DIRECTIONS:
a: Translate this sentence from the CES 2018 article into Spanish: "The application of integrated tech was most striking in home appliances and decor, as companies showed how voice could live in virtually every item in the home."
b: Write a continuation of the article on integrated technology at CES 2018, starting right after its final sentence.

TEXT SHOWN:
--
Walking the show floor of the 2018 Consumer Electronics Show–the equivalent of 43 football fields–it was hard not to notice the crowd milling about one of the most well-attended exhibits: The Laundroid. The sleek, WiFi-connected box uses robotic arms, image recognition, and artificial intelligence (its network currently contains 256,000 images of clothing items) to identify a piece of clothing and determine the best way to fold it. It learns your clothing items over time and its app lets you assign items as belonging to different members of your household. It takes about 5-10 minutes to fold an item of clothing, so literally hours to fold one load of laundry.
It’s certainly not the most practical or promising technology on display at CES, but it is the one that got us incredibly excited about the future (and not because we hate doing laundry).
See, if there was a word to describe CES this year it was integration — the combining of different technologies (machine learning, image recognition or computer vision, robotics, voice, other sensors) to create experiences that will define the smarter future. Everything we engage with will increasingly have a technological layer, making Gartner’s prediction of more than 20 billion connected devices by 2020 seem entirely achievable.
Every year there are more and more mashups at CES. Sometimes they’re silly and sometimes they’re useful but either way they’re inspiring creativity. We identified seven areas of noteworthy integration technology:
1. The Smart Home
The application of integrated tech was most striking in home appliances and decor, as companies showed how voice could live in virtually every item in the home.
For example, bathroom and fixture company Kohler demoed its Kohler Konnect line, a new series of voice assistant-powered bathroom products. The line includes voice activated lights on a vanity mirror, gives users the ability to command their shower head on, setting water temperature and pressure just the way they like it and even a voice-powered faucet that will pour glasses of water on command.
--
INFORMATION SUPPLIED:
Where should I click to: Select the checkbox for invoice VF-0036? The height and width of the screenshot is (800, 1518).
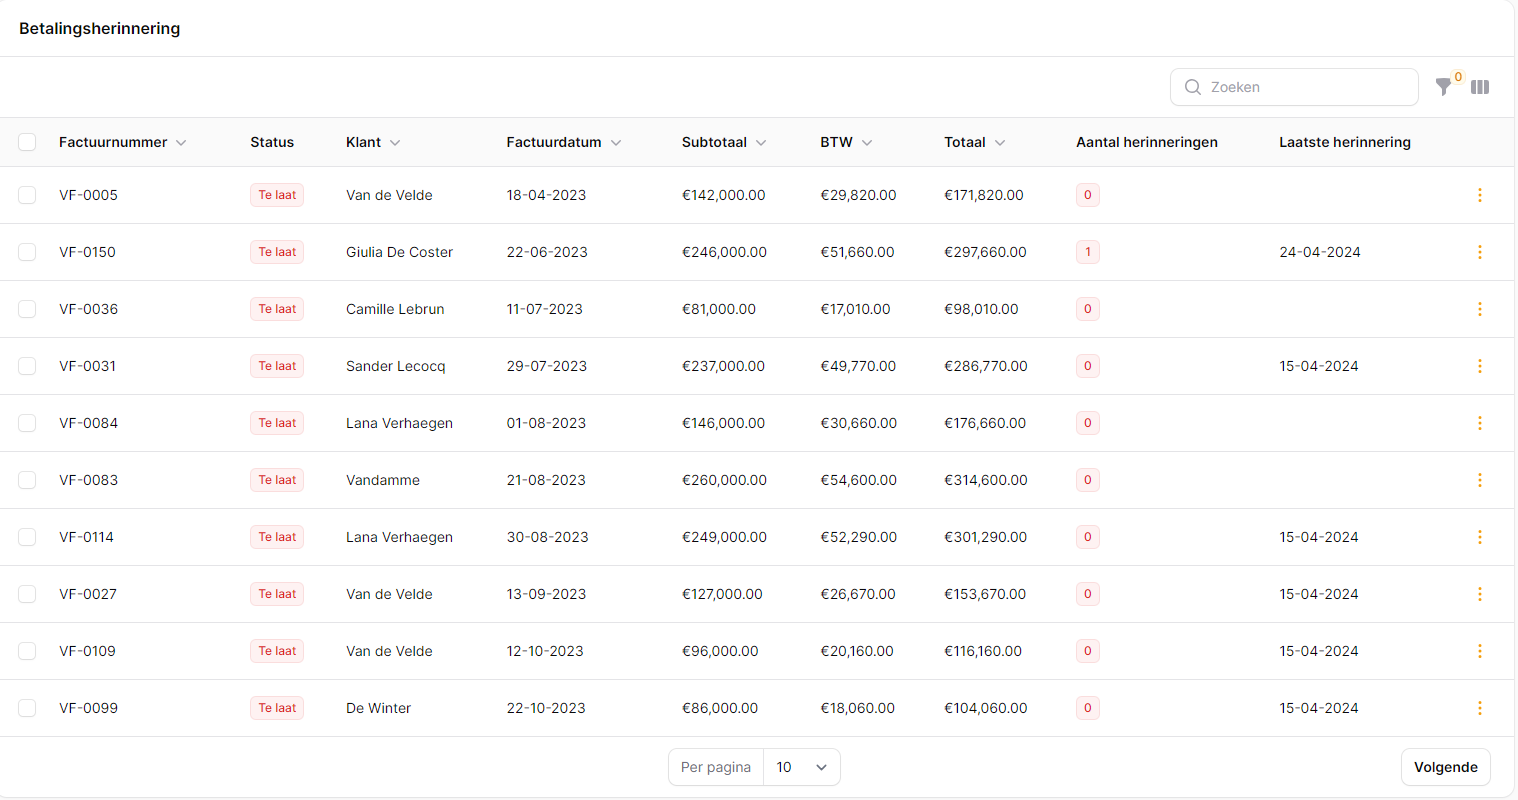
--
TASK RESULTS:
a: La aplicación de la tecnología integrada fue más llamativa en los electrodomésticos y la decoración del hogar, ya que las empresas mostraron cómo la voz podía estar presente en prácticamente todos los objetos de la casa.

b:
2. Computer Vision
Beyond the home, integrated technology for the in-store retail experience was on full display from several companies. Computer vision, the technology that enables computers to recognize real-world objects from live camera feeds, was especially prevalent this year. Aipoly, a computer vision platform originally designed for the vision impaired, enables retail stores to be fully autonomous, tracking consumers as they shop, learning behaviors and eliminating the need for checkout. Using computer vision and artificial intelligence to help track and understand people’s shopping patterns in store, and then in turn tailoring and optimizing those experiences, has the potential to help make brick-and-mortar shopping experiences as trackable and personalized as e-commerce. Adoption of this technology is only expected to proliferate, with 37% of retailers already planning to use AI for customer experience personalization in the next 9 months.
3. Health, Fitness and Sports Tech
With hundreds of new technology applications across eldercare, athletic tracking, and health monitoring, sports tech was a present category at CES this year. From smart golf balls to computer-vision enabled sports arena cameras, sports tech had its biggest CES showing yet and demonstrated the many different ways that technology can enhance the games we love, wooing both enthusiasts and investors alike.
One great example of how to turn an everyday experience into an immersive and extraordinary one was Black Box VR. They’ve created the “world’s first virtual reality gym”, a space that converts traditional exercises into a video game experience. In one demo, chest presses launched fireballs at the enemy. Their first boutique gym will open in San Francisco this year.
4. Voice
Amazon’s Alexa and Google Home were everywhere–and often even in the same product. More and more manufacturers are enabling their products to work with both platforms, opening and expanding the voice ecosystem to further drive consumer adoption. 2018 will be the year that brands make real strides in ensuring discoverability on voice platforms via Voice SEO–or risk being caught flat-footed in what will be the dominant emerging interface for the next several years.
5. Cryptocurrency
Cryptocurrency and blockchain, the underlying technology that powers it, is inching its way into the mainstream and at CES we were already seeing examples of this. Since getting started with cryptocurrency can be a bit daunting for newcomers, startups such as Subvisual are trying to bridge the gap between traditional payment solutions and cryptocurrencies by enabling merchants to accept payments with modern forms, such as Bitcoin and Ethereum using traditional mechanisms like credit cards.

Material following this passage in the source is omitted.